Required task: Change every "Switch" in the following material to "Go" and write the material out again, leaving everything else as it is.

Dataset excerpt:
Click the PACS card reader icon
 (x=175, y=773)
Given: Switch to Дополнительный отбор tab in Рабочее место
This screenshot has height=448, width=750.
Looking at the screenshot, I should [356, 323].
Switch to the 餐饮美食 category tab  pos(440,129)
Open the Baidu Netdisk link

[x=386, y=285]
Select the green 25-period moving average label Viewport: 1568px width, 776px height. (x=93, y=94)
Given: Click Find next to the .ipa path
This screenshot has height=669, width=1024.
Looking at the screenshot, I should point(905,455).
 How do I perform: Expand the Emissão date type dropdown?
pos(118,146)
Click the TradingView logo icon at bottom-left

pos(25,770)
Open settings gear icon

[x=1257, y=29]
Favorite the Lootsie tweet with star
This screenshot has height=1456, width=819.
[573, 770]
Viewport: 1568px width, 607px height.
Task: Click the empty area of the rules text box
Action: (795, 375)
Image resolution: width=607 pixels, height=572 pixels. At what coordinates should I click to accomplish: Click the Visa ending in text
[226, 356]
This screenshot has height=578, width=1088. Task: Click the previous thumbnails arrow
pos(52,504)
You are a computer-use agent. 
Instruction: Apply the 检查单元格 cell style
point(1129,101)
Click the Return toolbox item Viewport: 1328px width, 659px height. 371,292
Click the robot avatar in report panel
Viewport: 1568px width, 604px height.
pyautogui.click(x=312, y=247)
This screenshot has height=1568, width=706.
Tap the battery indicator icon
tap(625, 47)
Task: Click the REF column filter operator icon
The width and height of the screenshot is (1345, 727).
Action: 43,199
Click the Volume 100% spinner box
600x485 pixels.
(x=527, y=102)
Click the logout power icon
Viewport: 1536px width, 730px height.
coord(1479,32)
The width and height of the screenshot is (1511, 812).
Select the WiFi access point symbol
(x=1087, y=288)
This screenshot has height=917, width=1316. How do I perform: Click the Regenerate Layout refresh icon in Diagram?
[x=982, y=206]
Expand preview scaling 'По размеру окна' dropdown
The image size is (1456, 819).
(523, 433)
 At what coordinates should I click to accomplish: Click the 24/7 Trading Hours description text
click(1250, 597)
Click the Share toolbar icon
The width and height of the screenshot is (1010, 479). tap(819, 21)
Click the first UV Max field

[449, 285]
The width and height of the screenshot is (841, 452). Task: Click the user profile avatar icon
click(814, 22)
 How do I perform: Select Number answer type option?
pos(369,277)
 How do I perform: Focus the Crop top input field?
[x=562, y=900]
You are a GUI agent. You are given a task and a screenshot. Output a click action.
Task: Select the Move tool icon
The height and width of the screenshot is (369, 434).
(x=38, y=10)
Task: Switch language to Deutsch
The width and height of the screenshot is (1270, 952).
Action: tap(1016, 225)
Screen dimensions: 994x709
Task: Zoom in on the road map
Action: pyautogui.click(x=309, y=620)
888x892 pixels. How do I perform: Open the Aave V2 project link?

Result below:
Click the PACS card reader icon
 (x=175, y=773)
Given: Go to Дополнительный отбор tab in Рабочее место
This screenshot has height=448, width=750.
Looking at the screenshot, I should [356, 323].
Go to the 餐饮美食 category tab  pos(440,129)
Open the Baidu Netdisk link

[x=386, y=285]
Select the green 25-period moving average label Viewport: 1568px width, 776px height. (x=93, y=94)
Given: Click Find next to the .ipa path
This screenshot has height=669, width=1024.
Looking at the screenshot, I should point(905,455).
 How do I perform: Expand the Emissão date type dropdown?
pos(118,146)
Click the TradingView logo icon at bottom-left

pos(25,770)
Open settings gear icon

[x=1257, y=29]
Favorite the Lootsie tweet with star
This screenshot has height=1456, width=819.
[573, 770]
Viewport: 1568px width, 607px height.
Task: Click the empty area of the rules text box
Action: (795, 375)
Image resolution: width=607 pixels, height=572 pixels. At what coordinates should I click to accomplish: Click the Visa ending in text
[226, 356]
This screenshot has height=578, width=1088. Task: Click the previous thumbnails arrow
pos(52,504)
You are a computer-use agent. 
Instruction: Apply the 检查单元格 cell style
point(1129,101)
Click the Return toolbox item Viewport: 1328px width, 659px height. 371,292
Click the robot avatar in report panel
Viewport: 1568px width, 604px height.
pyautogui.click(x=312, y=247)
This screenshot has height=1568, width=706.
Tap the battery indicator icon
tap(625, 47)
Task: Click the REF column filter operator icon
The width and height of the screenshot is (1345, 727).
Action: 43,199
Click the Volume 100% spinner box
600x485 pixels.
(x=527, y=102)
Click the logout power icon
Viewport: 1536px width, 730px height.
coord(1479,32)
The width and height of the screenshot is (1511, 812).
Select the WiFi access point symbol
(x=1087, y=288)
This screenshot has height=917, width=1316. How do I perform: Click the Regenerate Layout refresh icon in Diagram?
[x=982, y=206]
Expand preview scaling 'По размеру окна' dropdown
The image size is (1456, 819).
(523, 433)
 At what coordinates should I click to accomplish: Click the 24/7 Trading Hours description text
click(1250, 597)
Click the Share toolbar icon
The width and height of the screenshot is (1010, 479). tap(819, 21)
Click the first UV Max field

[449, 285]
The width and height of the screenshot is (841, 452). Task: Click the user profile avatar icon
click(814, 22)
 How do I perform: Select Number answer type option?
pos(369,277)
 How do I perform: Focus the Crop top input field?
[x=562, y=900]
You are a GUI agent. You are given a task and a screenshot. Output a click action.
Task: Select the Move tool icon
The height and width of the screenshot is (369, 434).
(x=38, y=10)
Task: Go language to Deutsch
The width and height of the screenshot is (1270, 952).
Action: tap(1016, 225)
Screen dimensions: 994x709
Task: Zoom in on the road map
Action: pyautogui.click(x=309, y=620)
888x892 pixels. How do I perform: Open the Aave V2 project link?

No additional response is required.